So sagt mehr als die Hälfte der IT-Dienstleister, dass ihr Geschäft durch den Konflikt negativ beeinträchtigt ist – bei großen Unternehmen sind dies sogar fast drei Viertel. Zudem gibt die Hälfte der IT-Dienstleister an, durch massenhafte Cyber-Schwachstellen wie dem Log4j-Bug mehr Aufträge als im Vorjahr zu verzeichnen. Außerdem erschwert der anhaltende Fachkräftemangel (auf Auftraggeber- und Auftragnehmerseite) weiterhin den Fortschritt der Digitalisierung in Deutschland. Weiterhin besteht eine Diskrepanz zwischen Risikowahrnehmung der Befragten und Schaden-Realität. Viele Unternehmen sind daher nicht ausreichend gegen potenzielle Cyber- und Datenrisiken abgesichert.

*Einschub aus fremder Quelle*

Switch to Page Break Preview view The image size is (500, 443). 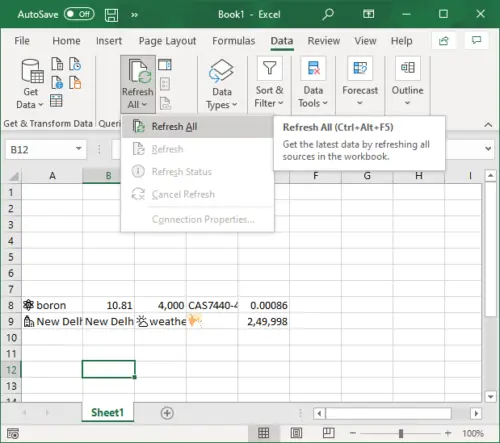[328, 433]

Steigende Aufträge durch Cyber-Bedrohungen – Einbußen wegen Russland-Ukraine-Krieg  

Der Hiscox Cyber Readiness Report 2022 zeigt eine weitere Verschärfung der Cyber-Bedrohungslage, unter anderem durch massenhaft auftretende Cyber-Schwachstellen wie den Log4j-Bug. Die deswegen erhöhten Ausgaben für IT-Sicherheit sind auch bei den IT-Dienstleistern zu spüren: So gibt mehr als die Hälfte der Befragten einen Anstieg der Aufträge aufgrund wachsender Cybergefahren an. Insbesondere sehr große Unternehmen profitieren hiervon am stärksten (70,4 Prozent).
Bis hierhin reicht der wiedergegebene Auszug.